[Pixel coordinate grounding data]

- - - - - - -

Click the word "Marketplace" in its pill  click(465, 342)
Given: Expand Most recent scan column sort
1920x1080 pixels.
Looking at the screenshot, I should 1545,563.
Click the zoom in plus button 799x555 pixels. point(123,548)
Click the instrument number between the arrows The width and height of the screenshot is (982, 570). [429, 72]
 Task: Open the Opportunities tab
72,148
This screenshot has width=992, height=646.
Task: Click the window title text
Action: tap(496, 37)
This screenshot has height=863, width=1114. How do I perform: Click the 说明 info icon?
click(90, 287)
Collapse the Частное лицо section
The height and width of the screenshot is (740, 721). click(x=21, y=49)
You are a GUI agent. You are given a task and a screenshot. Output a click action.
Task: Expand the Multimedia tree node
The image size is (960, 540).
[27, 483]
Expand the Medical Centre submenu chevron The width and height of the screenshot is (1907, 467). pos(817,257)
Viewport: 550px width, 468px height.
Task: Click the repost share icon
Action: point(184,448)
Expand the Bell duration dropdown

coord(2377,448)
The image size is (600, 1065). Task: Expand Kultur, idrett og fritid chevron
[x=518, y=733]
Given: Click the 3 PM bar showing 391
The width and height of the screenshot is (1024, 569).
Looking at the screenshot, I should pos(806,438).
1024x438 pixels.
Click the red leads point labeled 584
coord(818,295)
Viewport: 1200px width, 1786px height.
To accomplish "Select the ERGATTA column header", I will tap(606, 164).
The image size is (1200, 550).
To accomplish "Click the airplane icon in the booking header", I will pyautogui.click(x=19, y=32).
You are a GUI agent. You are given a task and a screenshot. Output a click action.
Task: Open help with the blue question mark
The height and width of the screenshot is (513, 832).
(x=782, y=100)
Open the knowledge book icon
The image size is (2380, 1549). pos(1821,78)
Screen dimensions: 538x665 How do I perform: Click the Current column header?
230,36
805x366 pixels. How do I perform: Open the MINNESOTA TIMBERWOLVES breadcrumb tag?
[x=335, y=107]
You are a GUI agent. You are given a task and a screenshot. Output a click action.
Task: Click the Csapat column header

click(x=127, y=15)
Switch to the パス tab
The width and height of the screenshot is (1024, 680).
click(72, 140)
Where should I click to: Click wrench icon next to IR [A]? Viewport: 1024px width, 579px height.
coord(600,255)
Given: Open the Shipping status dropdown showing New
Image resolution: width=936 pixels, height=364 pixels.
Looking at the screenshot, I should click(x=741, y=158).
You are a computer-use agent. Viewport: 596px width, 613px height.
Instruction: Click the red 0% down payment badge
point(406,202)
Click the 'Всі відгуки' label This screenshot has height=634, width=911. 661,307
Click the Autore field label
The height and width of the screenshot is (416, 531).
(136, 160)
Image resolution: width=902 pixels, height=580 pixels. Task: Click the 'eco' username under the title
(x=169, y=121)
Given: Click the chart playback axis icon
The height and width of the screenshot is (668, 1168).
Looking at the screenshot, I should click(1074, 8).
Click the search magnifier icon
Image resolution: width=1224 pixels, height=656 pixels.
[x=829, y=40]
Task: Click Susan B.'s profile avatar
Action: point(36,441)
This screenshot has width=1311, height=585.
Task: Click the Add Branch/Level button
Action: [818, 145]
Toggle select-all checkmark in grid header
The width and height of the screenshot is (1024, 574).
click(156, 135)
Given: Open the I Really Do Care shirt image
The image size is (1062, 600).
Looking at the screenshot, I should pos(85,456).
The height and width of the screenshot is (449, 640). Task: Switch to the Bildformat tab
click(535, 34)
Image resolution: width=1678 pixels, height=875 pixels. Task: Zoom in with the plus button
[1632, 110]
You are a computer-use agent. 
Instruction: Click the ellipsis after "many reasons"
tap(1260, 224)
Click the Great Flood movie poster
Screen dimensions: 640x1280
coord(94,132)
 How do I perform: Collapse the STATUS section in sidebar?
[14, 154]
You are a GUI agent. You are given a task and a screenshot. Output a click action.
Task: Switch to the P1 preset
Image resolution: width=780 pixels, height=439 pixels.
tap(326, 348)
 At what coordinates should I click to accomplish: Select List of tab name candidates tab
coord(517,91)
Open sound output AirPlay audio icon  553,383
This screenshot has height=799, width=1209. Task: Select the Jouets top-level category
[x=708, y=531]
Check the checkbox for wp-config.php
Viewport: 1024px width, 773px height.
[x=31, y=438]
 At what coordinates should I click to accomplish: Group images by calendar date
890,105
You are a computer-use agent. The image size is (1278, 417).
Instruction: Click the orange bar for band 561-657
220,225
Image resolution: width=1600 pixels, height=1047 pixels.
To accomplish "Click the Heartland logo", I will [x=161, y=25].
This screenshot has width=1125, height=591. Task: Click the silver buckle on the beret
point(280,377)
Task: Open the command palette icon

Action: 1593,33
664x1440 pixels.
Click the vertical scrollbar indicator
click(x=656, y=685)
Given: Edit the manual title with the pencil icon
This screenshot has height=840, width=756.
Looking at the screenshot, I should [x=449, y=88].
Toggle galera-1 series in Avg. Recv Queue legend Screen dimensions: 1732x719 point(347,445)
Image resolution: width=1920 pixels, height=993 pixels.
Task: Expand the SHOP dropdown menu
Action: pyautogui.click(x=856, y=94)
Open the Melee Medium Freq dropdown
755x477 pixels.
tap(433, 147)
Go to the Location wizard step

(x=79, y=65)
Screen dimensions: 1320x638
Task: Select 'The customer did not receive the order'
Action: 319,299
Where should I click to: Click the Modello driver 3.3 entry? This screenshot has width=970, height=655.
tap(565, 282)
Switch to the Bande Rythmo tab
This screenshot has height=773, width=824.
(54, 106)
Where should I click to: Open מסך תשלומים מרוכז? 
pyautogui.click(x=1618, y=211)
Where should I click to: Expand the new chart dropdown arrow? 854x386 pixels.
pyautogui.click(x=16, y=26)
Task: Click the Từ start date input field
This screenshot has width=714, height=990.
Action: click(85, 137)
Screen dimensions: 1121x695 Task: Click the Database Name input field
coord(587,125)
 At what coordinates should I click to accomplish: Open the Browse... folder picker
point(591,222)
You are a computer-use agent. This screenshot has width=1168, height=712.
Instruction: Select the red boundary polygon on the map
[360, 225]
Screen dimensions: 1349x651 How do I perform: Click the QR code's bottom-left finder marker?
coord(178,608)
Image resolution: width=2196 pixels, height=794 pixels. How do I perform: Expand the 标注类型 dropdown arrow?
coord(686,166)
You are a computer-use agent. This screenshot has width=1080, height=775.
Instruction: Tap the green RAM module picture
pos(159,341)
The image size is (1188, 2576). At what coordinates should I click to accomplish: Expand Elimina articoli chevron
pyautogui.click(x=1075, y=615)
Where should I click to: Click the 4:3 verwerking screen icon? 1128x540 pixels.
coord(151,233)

- - - - - - -

[Task]:
Using the data above, return each line that includes the word "will".

[Response]:
To accomplish "Select the ERGATTA column header", I will tap(606, 164).
To accomplish "Click the airplane icon in the booking header", I will pyautogui.click(x=19, y=32).
To accomplish "Click the Heartland logo", I will [x=161, y=25].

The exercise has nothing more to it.